The most common name registry mechanism is the Domain Name System (DNS).
The domain name used for DNS search consists of domain tags, separated by ".", Each domain tag may contain the following characters: , -, sub-delims
The registration name syntax allows the use of percent-encoded characters to represent non-ASCII characters in a single order, independent of name resolution technology. Non-ASCII characters must first be encoded in UTF-8, and then each octet of the UTF-8 sequence must be percent-coded.
If the registration name with non-ASCII characters is a multilingual domain name resolvable through DNS, it must be converted to IDNA encoding ( RFC3490 ) before searching for the name and, as a result, by domain name registrars such registration names must be provided in IDNA encoding .
Port (Port) - the decimal port number, separated from the hostname by one colon ":", can consist only of numbers. The scheme can define the default port that will be used if the port is not specified. For example, for the HTTP scheme, the default port is 80, which corresponds to the port 80 / TCP reserved for it. The type of port, as well as the assigned port number, is determined by the scheme. - The components Query and Fragment are fully described previously.
3. URN
The URN standard is documented in
RFC2141 .
From item 1:
Uniform Resource Names (URNs) are intended to serve as permanent, location-independent resource identifiers and are designed to simplify the mapping of other namespaces (which share URN properties) into a URN space. Thus, the URN syntax provides a means to encode character data in a form that can be sent using existing protocols, written using most keyboards, etc.
That is, unlike the URL, which refers to a place where the document is stored, the URN refers to the document itself, and when you move the document to another location, the link does not change.
Due to the fact that the URN conceptually differs from the URL, then its name resolution system is different -
DDDS , which converts the URN to URLs where you can find a resource / object or whatever the URN refers to.
3.1. Structure
The URN is as follows:
"urn:" <NID> ":" <NSS>
- "Urn:" - mandatory, case-insensitive part of the URN
- NID - Namespace Identifier, this component defines the syntactic interpretation of the NSS component.
Minimum length - 2 characters, maximum - 32, allowed characters:
, , "-"
NID must begin with only a letter or number.
Also, the word “urn” for NID is reserved in order to avoid ambiguity in determining the URN as a whole.
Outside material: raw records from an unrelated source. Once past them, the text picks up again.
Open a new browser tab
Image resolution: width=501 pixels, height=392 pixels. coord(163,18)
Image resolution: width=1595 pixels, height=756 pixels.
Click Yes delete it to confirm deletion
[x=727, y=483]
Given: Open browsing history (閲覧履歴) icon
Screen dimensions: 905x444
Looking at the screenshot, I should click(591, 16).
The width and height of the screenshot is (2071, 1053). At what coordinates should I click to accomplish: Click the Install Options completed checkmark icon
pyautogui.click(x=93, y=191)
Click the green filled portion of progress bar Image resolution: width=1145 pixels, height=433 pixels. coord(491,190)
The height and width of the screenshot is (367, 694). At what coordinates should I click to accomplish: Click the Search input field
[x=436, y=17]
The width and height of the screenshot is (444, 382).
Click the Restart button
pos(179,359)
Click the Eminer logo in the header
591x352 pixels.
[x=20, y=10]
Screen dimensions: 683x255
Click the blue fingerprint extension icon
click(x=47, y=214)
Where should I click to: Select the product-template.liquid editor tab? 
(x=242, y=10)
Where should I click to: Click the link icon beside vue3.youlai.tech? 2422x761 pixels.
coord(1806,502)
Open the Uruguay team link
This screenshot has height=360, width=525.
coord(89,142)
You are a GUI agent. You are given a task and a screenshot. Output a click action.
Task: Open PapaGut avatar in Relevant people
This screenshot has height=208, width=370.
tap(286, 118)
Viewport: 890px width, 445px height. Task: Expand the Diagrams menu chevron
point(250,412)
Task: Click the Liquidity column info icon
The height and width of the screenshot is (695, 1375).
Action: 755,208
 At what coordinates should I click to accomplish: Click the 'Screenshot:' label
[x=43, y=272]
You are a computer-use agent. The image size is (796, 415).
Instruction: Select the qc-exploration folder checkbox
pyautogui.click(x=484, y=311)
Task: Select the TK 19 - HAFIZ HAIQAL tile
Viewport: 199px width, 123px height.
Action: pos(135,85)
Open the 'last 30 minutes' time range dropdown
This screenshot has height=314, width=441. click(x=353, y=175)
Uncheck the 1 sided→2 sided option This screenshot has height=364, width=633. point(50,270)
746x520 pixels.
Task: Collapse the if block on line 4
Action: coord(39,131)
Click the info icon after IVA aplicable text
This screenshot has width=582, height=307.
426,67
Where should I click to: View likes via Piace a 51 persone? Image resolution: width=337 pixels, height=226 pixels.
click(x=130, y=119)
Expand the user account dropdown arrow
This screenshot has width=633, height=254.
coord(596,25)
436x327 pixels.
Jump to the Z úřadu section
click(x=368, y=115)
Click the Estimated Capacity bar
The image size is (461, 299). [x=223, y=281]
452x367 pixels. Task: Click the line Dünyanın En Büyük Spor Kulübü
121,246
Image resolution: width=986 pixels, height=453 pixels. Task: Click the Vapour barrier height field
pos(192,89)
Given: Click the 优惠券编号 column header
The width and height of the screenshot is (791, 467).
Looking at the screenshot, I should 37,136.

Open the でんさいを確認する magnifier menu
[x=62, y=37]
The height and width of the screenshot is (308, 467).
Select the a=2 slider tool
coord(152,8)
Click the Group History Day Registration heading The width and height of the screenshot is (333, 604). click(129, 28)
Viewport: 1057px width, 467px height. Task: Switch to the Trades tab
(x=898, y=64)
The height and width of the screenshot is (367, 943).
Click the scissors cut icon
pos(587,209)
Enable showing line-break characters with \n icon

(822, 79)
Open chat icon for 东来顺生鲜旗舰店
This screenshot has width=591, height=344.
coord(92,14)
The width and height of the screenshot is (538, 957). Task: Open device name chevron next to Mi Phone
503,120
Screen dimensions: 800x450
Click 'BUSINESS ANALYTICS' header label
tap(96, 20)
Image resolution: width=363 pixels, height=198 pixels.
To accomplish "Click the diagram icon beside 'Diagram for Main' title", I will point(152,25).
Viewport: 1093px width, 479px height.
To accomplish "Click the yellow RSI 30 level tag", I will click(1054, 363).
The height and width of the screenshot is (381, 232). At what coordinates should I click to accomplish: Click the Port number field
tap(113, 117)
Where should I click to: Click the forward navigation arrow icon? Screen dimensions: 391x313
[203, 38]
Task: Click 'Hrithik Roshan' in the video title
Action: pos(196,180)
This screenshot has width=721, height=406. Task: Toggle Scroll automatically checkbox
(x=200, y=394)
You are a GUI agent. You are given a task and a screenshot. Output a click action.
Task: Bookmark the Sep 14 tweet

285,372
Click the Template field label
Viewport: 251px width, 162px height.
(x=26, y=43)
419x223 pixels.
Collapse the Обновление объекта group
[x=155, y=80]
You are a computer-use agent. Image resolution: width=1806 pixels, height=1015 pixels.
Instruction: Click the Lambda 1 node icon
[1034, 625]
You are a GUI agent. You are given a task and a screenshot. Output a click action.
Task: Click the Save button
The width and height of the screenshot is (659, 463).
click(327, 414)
List of officially registered NID can be found here. - NSS - Namespace Specific String, this component serves directly to transfer any data.
Allowed characters :
, , -, "(", ")", "+", ",", "-", ".", ":", "=", "@", ";", "$", "_", "!", "*", "'"
Reserved characters :
"%", "/", "?", "#"
Illegal characters must be percent coded. If the specified character is encountered explicitly, its position will be considered the end of the URN:
0-32 (0-20 hex), "\", """, "&", "<", ">", "[", "]", "^", "`", "{", "|", "}", "~", 127-255 (7F-FF hex)
Self-identifying URN
Such URNs contain the name of the hash function in NID, and in NSS the value of the hash calculated for the identified object. Such links are used in magnet links and Gnutela2 p2p network headers.
For example, URN from a magnet link from a single torrent tracker:
magnet:?xt=urn:btih:c68abc1ba9b8c7c4bc373862cad1a8c01d69e53d...
With theory, everything, in the second part, we will consider what can and should be done with URIs if we process them, namely, normalization, parsing, etc.
I will take my leave for this, thanks for reading, I hope it was not boring, good luck!